▶ REQUIREMENT 1:
Echo the stretch of the filebeat disk-space notes from "But before I" through "filebeat in all VM.".

....

Skip to content

2024-01-02 monitoring disk space - filebeat#

problem#

We had an alert because free disk space on monitoring docker VM (203) was below 20%.

After a quick look at docker volumes size, I saw that Elasticsearch was taking most of the space.

Using Kibana, stack management, index management, I saw that the logs data stream was huge. It was expected since we have an index lifecycle management problem. See https://github.com/openfoodfacts/openfoodfacts-infrastructure/issues/199

Resolution#

short term#

I abruptely removed all data stream (we don't use log so much, so it was an expeditive way).

But as filebeat was still running, a logs-current was created, and we would run in the same problem again.

long term#

I logged to docker production VM (200), staging VM (201) and monitoring (203) and stopped filebeat docker on all those VMs.

Then I removed logs-current index.

As a tentative to repair ILM, I modified the filebeat/config.yml on monitoring to add add setup.ilm.overwrite: true directive

But before I backup my policy by saving it as a new policy.

I added KIBANA_URI to docker-compose.node.yml because it was missing (see openfoodfacts-monitoring commit 7131f0c5).

Then in off monitoring VM, /home/off/filebeat, I run:

docker-compose run --rm filebeat bash
$ filebeat setup --index-management
$ filebeat setup --dashboards # does not work complains about kibana version
I don't care for now that dashboards did not work. The important is ILM setup.

I then removed the setup.ilm overwrite: true directive

I restarted all the filebeat in all VM.

I can see the logs-current-logs-2024.01.02-000001 index created in kibana. That's kind of a good sign.

I can see in kibana that the Index lifecycle management logs was created, but it's not configured to remove files. So I changed it's setup, thanks to backup I made.

If I see index templates, I'm not yet sure that everything is ok because there is a template for logs-*-*-*, logs-*-*-*-*, logs-*.*.*, logs-*.*.*-* and one for logs-current-*, so I'm not totally sure which one will apply (I think logs-current-* would be the good one). Let's see tomorrow.

I also added the index life cycle management definition in the repository, so that next time it's correctly configured. (see openfoodfacts-monitoring commit 234fd2da.)

....

▶ REQUIREMENT 2:
Reproduce the entries in the stretch from the line containing "Open the three-dot customize DevTools menu" through the line containing "click(x=415, y=232)", substituting "Go to" for "Switch to" and keeping everything else the same.

....

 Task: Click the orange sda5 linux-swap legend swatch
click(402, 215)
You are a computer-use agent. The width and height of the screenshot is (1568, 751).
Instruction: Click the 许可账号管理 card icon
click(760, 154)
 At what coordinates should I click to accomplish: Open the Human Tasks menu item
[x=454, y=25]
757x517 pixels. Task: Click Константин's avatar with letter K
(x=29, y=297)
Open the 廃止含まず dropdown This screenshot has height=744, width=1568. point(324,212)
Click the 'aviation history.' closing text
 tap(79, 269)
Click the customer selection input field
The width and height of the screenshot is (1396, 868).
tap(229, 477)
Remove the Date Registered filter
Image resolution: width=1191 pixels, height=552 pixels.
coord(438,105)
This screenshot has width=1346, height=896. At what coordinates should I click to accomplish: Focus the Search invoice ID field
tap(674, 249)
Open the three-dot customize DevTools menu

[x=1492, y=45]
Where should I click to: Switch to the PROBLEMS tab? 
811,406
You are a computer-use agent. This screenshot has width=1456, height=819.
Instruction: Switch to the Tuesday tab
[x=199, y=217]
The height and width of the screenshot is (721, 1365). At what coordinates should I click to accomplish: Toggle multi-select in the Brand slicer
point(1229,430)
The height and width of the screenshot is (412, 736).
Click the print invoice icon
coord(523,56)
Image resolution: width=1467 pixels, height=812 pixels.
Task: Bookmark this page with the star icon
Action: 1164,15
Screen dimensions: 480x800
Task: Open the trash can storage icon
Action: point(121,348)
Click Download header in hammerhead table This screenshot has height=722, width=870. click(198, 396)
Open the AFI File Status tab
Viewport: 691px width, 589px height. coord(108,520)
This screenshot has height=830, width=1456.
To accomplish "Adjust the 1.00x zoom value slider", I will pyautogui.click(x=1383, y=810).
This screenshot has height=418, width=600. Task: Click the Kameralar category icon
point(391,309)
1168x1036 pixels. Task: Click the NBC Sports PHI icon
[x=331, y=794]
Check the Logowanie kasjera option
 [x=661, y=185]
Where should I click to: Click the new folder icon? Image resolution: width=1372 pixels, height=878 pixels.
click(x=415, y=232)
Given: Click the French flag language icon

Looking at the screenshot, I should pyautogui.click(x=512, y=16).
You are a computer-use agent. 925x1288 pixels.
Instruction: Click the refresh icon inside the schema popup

....

▶ TASK OUTPUT 1:
But before I backup my policy by saving it as a new policy.

I added KIBANA_URI to docker-compose.node.yml because it was missing (see openfoodfacts-monitoring commit 7131f0c5).

Then in off monitoring VM, /home/off/filebeat, I run:

docker-compose run --rm filebeat bash
$ filebeat setup --index-management
$ filebeat setup --dashboards # does not work complains about kibana version
I don't care for now that dashboards did not work. The important is ILM setup.

I then removed the setup.ilm overwrite: true directive

I restarted all the filebeat in all VM.

▶ TASK OUTPUT 2:
Open the three-dot customize DevTools menu

[x=1492, y=45]
Where should I click to: Go to the PROBLEMS tab? 
811,406
You are a computer-use agent. This screenshot has width=1456, height=819.
Instruction: Go to the Tuesday tab
[x=199, y=217]
The height and width of the screenshot is (721, 1365). At what coordinates should I click to accomplish: Toggle multi-select in the Brand slicer
point(1229,430)
The height and width of the screenshot is (412, 736).
Click the print invoice icon
coord(523,56)
Image resolution: width=1467 pixels, height=812 pixels.
Task: Bookmark this page with the star icon
Action: 1164,15
Screen dimensions: 480x800
Task: Open the trash can storage icon
Action: point(121,348)
Click Download header in hammerhead table This screenshot has height=722, width=870. click(198, 396)
Open the AFI File Status tab
Viewport: 691px width, 589px height. coord(108,520)
This screenshot has height=830, width=1456.
To accomplish "Adjust the 1.00x zoom value slider", I will pyautogui.click(x=1383, y=810).
This screenshot has height=418, width=600. Task: Click the Kameralar category icon
point(391,309)
1168x1036 pixels. Task: Click the NBC Sports PHI icon
[x=331, y=794]
Check the Logowanie kasjera option
 [x=661, y=185]
Where should I click to: Click the new folder icon? Image resolution: width=1372 pixels, height=878 pixels.
click(x=415, y=232)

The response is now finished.